Of course, back in the days of the Pilgrims, there were only about 0.5 billion humans on the Earth. As we write about on this site, resources are likely to play an even more influential role in the future as the planet goes from 7.5 billion souls today to 10 billion by 2050…
By the 1500s, England's main export was woolen cloth, mostly to continental Europe. But in 1550, for a number of reasons, the bottom fell out of the market and they weren't selling enough, The merchants and the leading business people of the day,were very gravely concerned about the economics of the country. Population was on the rise at that point and there was a strong divide between the Gentry and the common people. And as the economics got worse, the social situation got very tricky, and there was really severe social unrest. So there was a real need to find new sources of revenue, new sources of jobs — and so that's what directed their focus overseas.
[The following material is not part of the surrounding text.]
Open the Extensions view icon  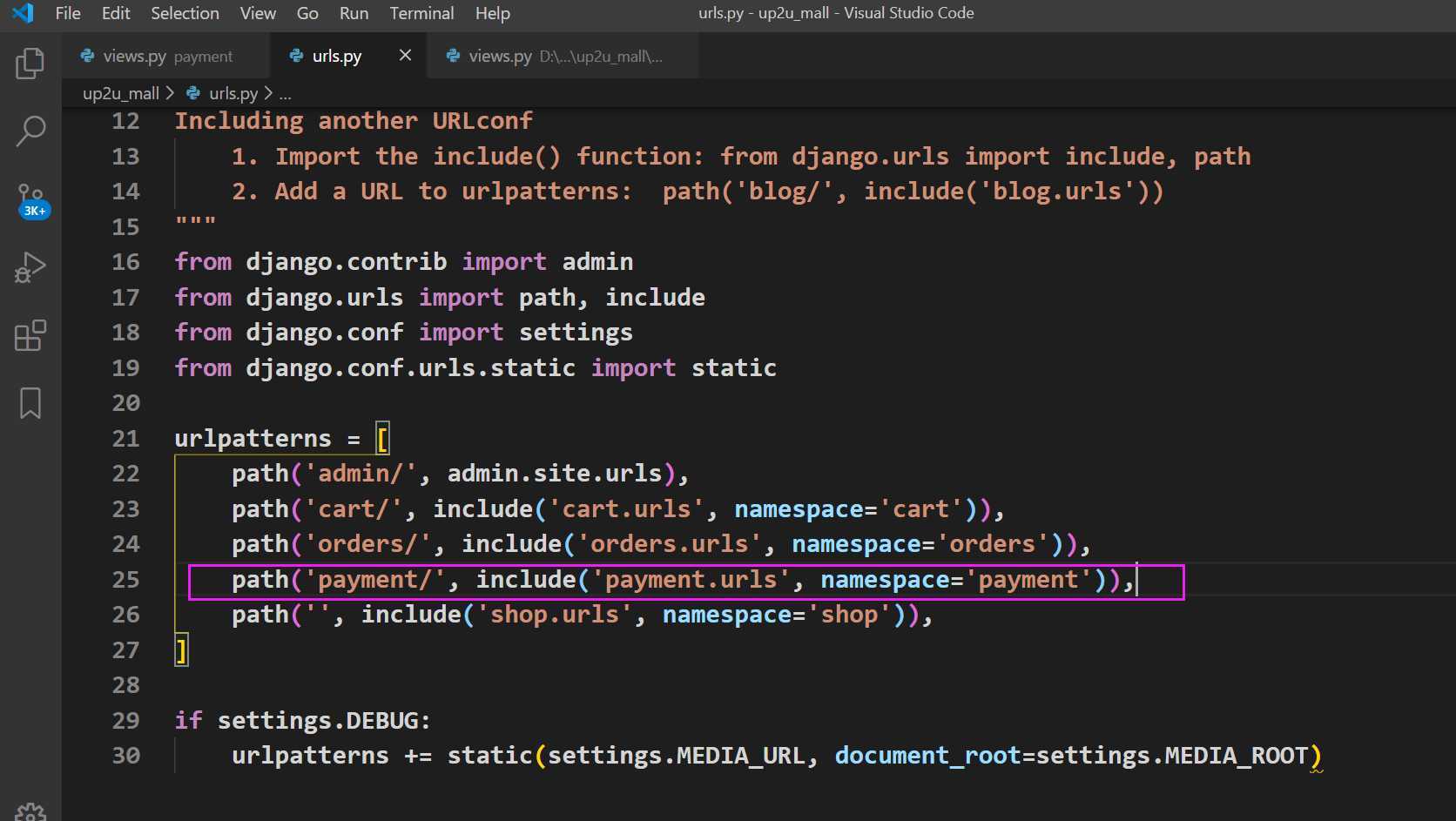(30, 335)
After 1600, there were many ventures to America. At first, they'd simply send ships over to America leaving early in the spring, ultimately March or April – the trip would take six to eight weeks. The plan was trade with the Indians for certain commodities like fish, furs and sassafras (which was a very prized herb, it was thought to cure almost everything), and then fill up the hull of their ships, get back, sell the goods in England and on the continent, and make a profit. But they discovered that it was just not sustainable. It was just too risky: on any given trip when sailing over to America, you couldn't be sure that you would get enough of what you needed to return with.
And so they realized they needed to establish settlements. They had to put people on the ground who would operate the business and obtain the goods. The ships would just be distribution: sailing over to pick up the stockpiles and then return to England. This idea of settlement orignated.
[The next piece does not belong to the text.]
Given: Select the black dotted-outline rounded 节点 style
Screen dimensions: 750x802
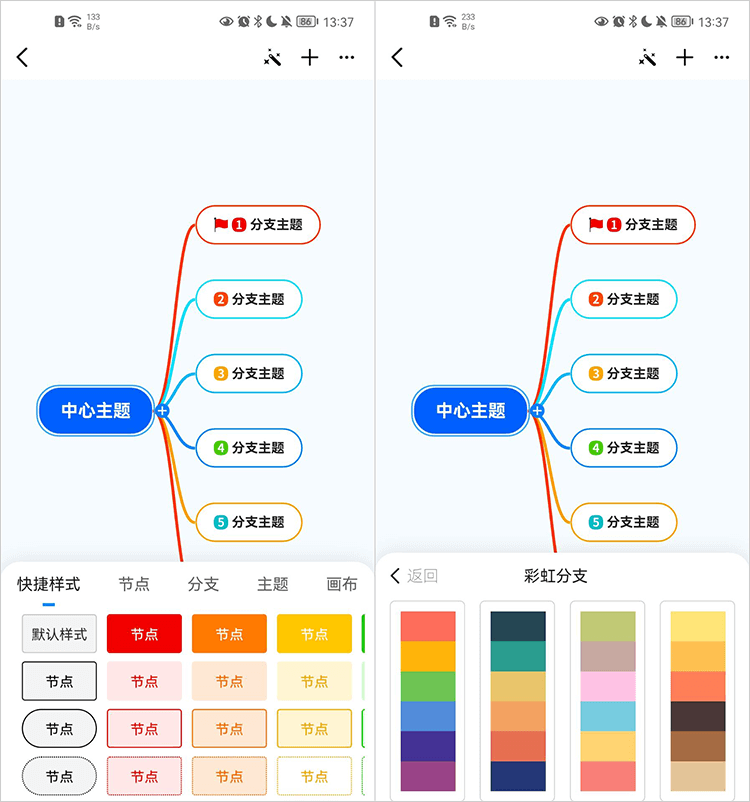Looking at the screenshot, I should coord(59,776).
So Thomas Weston put together a group of seventy investors to put in money to fund the Pilgrims. They raised, we don’t really know how much money was raised, at least 1500 pounds (ssome claim as much as 7,000 pounds). So the Pilgrim's voyage to the New World was a funded venture, expected to be profitable (which took them a long time to become, in the end.
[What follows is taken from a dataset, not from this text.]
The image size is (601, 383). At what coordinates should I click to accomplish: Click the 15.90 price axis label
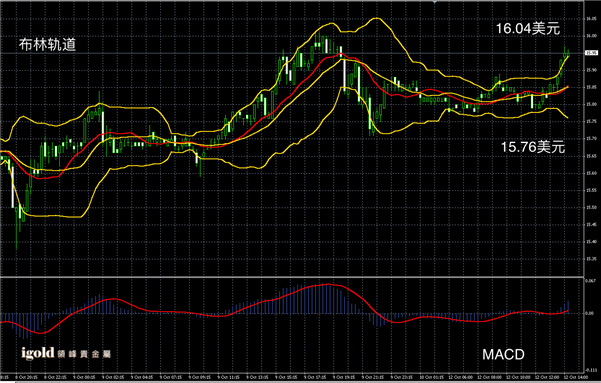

You have look at this whole process of America's settlement as one big startup. There was tremendous trial and error. There was so much failure along the way. It was just constant. The merchants who were putting money into these ventures had a diversified portfolio, so American development was really the higher risk part of it. They had other ventures and other investments — in fishing, in continuing to sell cloth on the continent, and so on. These business went up and down. so they rarely put all their money into America's development. It was just too risky.
But over seventy years, it worked. They learned a lot. They learned how to organize a settlement, how to make it sustainable, how to resupply it. They also got better at figuring out the cost per person. So they got better at understanding what the true costs and risks were, and kept iterating and improving the model. Just as what happens in modern investing today.